Hospital Galileu inicia projeto “Mãos Limpas”

Prática visa a segurança do paciente no ambiente hospitalar e está diretamente ligada à redução do risco de infecções

Uma das seis metas de segurança do paciente, estabelecidas pela Organização Mundial da Saúde (OMS), é a correta higienização das mãos. O ato está diretamente ligado à redução do risco de infecções associadas aos cuidados em saúde.

Com o objetivo de disseminar essa prática entre a equipe assistencial, o Hospital Público Estadual Galileu (HPEG), em Belém, lança o projeto “Mãos Limpas”. A iniciativa é do Núcleo de Educação Assistencial (NEAS), em conjunto com o Serviço de Controle e Higienização das Mãos (SCIH) e o Grupo de Higienização das Mãos da unidade.

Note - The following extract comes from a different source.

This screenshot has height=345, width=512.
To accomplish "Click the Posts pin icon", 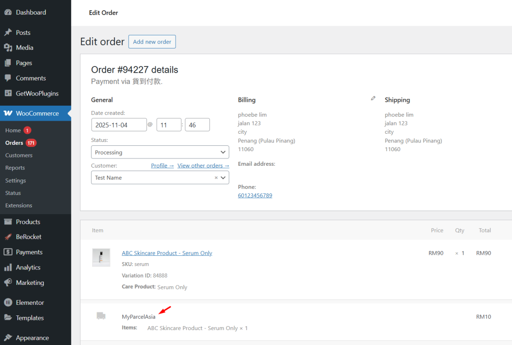I will (8, 32).
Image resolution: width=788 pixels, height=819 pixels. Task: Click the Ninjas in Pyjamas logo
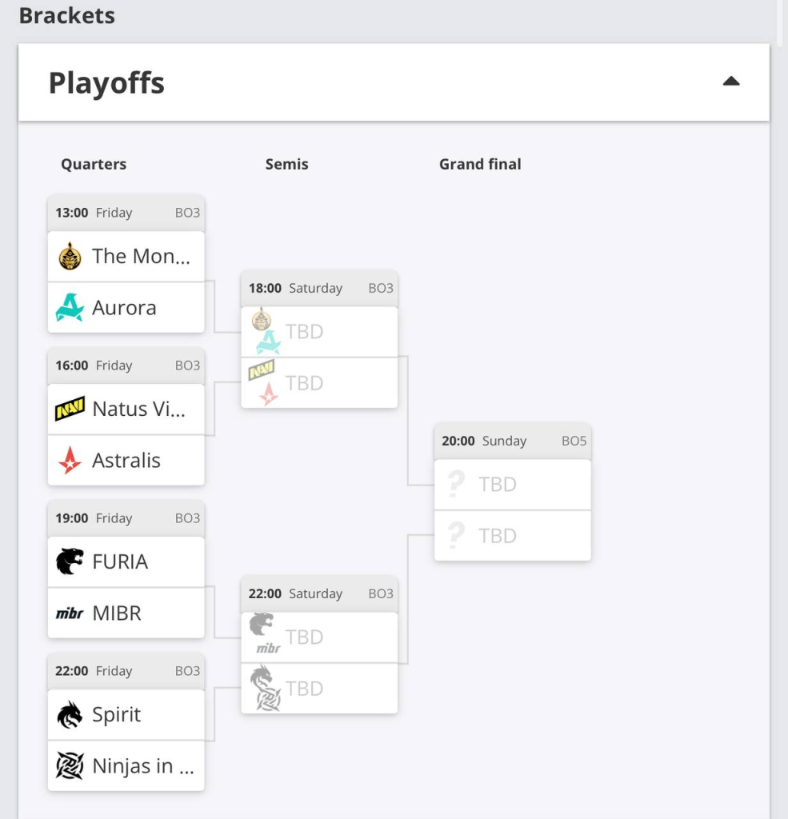pyautogui.click(x=70, y=765)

A ação, iniciada neste mês de novembro, será uma prática contínua dentro da unidade, que é gerenciada pela Pró-Saúde. Para Danielly Nobre, Enfermeira responsável pelo NEAS, a criação do projeto se deu a partir da necessidade de criar estratégias inovadores que pudessem estimular os profissionais de saúde na higienização das mãos.

“A primeira etapa da implantação do projeto foi apresentá-lo nas unidades assistenciais, por meio de um vídeo educativo sobre higienização das mãos, motivando a adesão ao projeto “Mãos limpas, o cuidado é seguro”. Inicialmente a ação foi direcionada para Enfermeiros e Técnicos de Enfermagem”, explica Danielly.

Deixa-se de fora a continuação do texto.